(TASK GOAL): The expected output is the complete listing, copied exactly.

(THE INPUT):
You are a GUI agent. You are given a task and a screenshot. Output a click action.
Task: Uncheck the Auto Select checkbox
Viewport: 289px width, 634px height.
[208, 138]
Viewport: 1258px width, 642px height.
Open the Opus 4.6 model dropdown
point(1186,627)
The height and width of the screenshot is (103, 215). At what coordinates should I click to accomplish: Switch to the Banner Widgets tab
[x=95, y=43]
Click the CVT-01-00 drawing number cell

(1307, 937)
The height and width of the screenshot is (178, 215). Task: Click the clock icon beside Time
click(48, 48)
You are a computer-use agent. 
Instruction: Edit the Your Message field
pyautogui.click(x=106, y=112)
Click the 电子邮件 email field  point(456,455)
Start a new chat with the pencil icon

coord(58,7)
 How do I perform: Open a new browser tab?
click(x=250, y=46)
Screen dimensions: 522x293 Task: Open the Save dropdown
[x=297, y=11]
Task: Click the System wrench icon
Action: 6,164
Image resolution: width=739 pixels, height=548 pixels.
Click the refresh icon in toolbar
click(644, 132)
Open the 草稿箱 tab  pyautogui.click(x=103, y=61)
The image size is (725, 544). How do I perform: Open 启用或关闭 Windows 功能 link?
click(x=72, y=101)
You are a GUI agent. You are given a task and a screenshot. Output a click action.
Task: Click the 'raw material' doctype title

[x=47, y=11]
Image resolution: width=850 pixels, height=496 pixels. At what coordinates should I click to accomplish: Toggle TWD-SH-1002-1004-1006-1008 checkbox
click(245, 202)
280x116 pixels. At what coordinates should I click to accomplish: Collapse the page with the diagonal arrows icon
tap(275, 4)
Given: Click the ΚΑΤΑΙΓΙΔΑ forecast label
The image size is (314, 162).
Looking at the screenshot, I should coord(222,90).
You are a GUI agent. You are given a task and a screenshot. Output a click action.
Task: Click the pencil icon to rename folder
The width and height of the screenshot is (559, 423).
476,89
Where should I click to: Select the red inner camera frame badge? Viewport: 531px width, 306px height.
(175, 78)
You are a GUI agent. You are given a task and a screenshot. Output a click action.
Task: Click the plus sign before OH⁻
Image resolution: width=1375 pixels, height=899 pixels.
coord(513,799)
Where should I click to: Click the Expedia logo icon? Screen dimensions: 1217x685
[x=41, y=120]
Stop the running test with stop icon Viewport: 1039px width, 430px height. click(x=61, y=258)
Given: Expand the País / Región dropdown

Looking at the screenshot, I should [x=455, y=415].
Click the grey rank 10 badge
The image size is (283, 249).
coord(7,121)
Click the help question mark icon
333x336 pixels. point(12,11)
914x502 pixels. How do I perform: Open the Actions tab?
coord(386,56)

(ANSWER TO THIS TASK):
You are a GUI agent. You are given a task and a screenshot. Output a click action.
Task: Uncheck the Auto Select checkbox
Viewport: 289px width, 634px height.
[208, 138]
Viewport: 1258px width, 642px height.
Open the Opus 4.6 model dropdown
point(1186,627)
The height and width of the screenshot is (103, 215). At what coordinates should I click to accomplish: Switch to the Banner Widgets tab
[x=95, y=43]
Click the CVT-01-00 drawing number cell

(1307, 937)
The height and width of the screenshot is (178, 215). Task: Click the clock icon beside Time
click(48, 48)
You are a computer-use agent. 
Instruction: Edit the Your Message field
pyautogui.click(x=106, y=112)
Click the 电子邮件 email field  point(456,455)
Start a new chat with the pencil icon

coord(58,7)
 How do I perform: Open a new browser tab?
click(x=250, y=46)
Screen dimensions: 522x293 Task: Open the Save dropdown
[x=297, y=11]
Task: Click the System wrench icon
Action: 6,164
Image resolution: width=739 pixels, height=548 pixels.
Click the refresh icon in toolbar
click(644, 132)
Open the 草稿箱 tab  pyautogui.click(x=103, y=61)
The image size is (725, 544). How do I perform: Open 启用或关闭 Windows 功能 link?
click(x=72, y=101)
You are a GUI agent. You are given a task and a screenshot. Output a click action.
Task: Click the 'raw material' doctype title

[x=47, y=11]
Image resolution: width=850 pixels, height=496 pixels. At what coordinates should I click to accomplish: Toggle TWD-SH-1002-1004-1006-1008 checkbox
click(245, 202)
280x116 pixels. At what coordinates should I click to accomplish: Collapse the page with the diagonal arrows icon
tap(275, 4)
Given: Click the ΚΑΤΑΙΓΙΔΑ forecast label
The image size is (314, 162).
Looking at the screenshot, I should coord(222,90).
You are a GUI agent. You are given a task and a screenshot. Output a click action.
Task: Click the pencil icon to rename folder
The width and height of the screenshot is (559, 423).
476,89
Where should I click to: Select the red inner camera frame badge? Viewport: 531px width, 306px height.
(175, 78)
You are a GUI agent. You are given a task and a screenshot. Output a click action.
Task: Click the plus sign before OH⁻
Image resolution: width=1375 pixels, height=899 pixels.
coord(513,799)
Where should I click to: Click the Expedia logo icon? Screen dimensions: 1217x685
[x=41, y=120]
Stop the running test with stop icon Viewport: 1039px width, 430px height. click(x=61, y=258)
Given: Expand the País / Región dropdown

Looking at the screenshot, I should [x=455, y=415].
Click the grey rank 10 badge
The image size is (283, 249).
coord(7,121)
Click the help question mark icon
333x336 pixels. point(12,11)
914x502 pixels. How do I perform: Open the Actions tab?
coord(386,56)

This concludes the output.